→ TEXT EXCERPT

┌──

2019 National Football League

League details
- Dates: 26 January – 6 April 2019
- Teams: 32

League champions
- Winners: Mayo (12th win)
- Captain: Diarmuid O'Connor
- Manager: James Horan

League runners-up
- Runners-up: Kerry
- Captain: Paul Murphy
- Manager: Peter Keane

Other division winners
- Division 2: Donegal
- Division 3: Westmeath
- Division 4: Derry

= 2019 National Football League (Ireland) =

Gaelic football competition

The 2019 National Football League, known for sponsorship reasons as the Allianz National Football League, was the 88th staging of the National Football League (NFL), an annual Gaelic football tournament for Gaelic Athletic Association county teams. Thirty-one county teams from the island of Ireland, plus London, competed; Kilkenny do not participate.

└──

→ TASKS FOR THIS EXERCISE
1. In the 2019 National Football League text, how does it account for the league's total of 32 teams?
2. Carry on the 2019 National Football League article from its last sentence.

→ MATERIAL
┌──

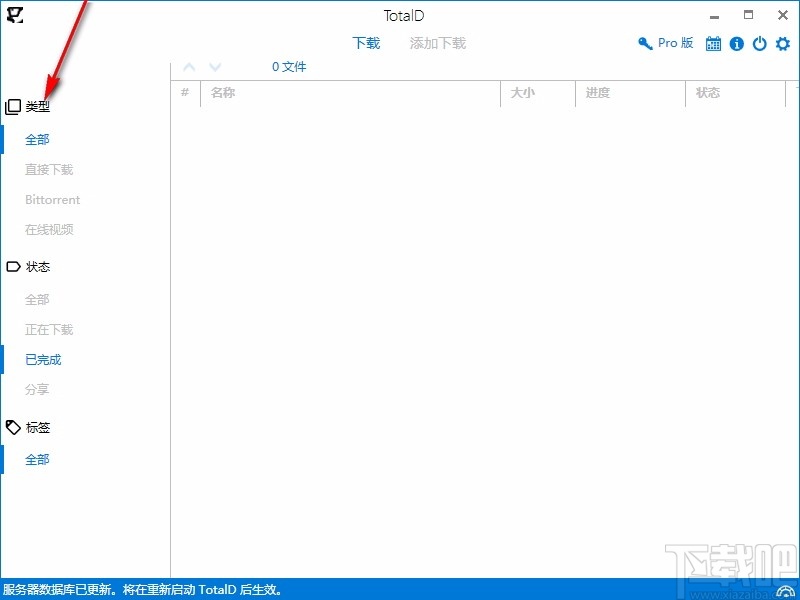The width and height of the screenshot is (800, 600).
Task: Click the key icon next to Pro 版
Action: 645,44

└──

→ EXERCISE RESULTS
1. The total comes from thirty-one county teams from the island of Ireland plus London. Kilkenny does not take part.

2.
The GAA announced a new broadcast agreement on 10 January 2019, expected to run from 2019 until 2022. Eir Sport and RTÉ provided live TV coverage of the league on Saturday nights. TG4 broadcast Sunday afternoon games. The highlights programmes were RTÉ2's League Sunday on Sunday evenings, TG4's GAA 2019 on Monday evenings and Eir Sport's Allianz Leagues Reloaded on Wednesday evenings.

Mayo were the winners, defeating Kerry in the final.

==Experimental rules==
On 24 November 2018, the GAA Central Council approved five experimental changes to the football playing rules which were amended slightly and trialled in the 2018–19 early season competitions organised by the four provincial councils (FBD League - Connacht, O'Byrne Cup - Leinster, McGrath Cup - Munster and McKenna Cup - Ulster).

The rules trialled were –
1. The maximum number of consecutive handpasses allowed is three.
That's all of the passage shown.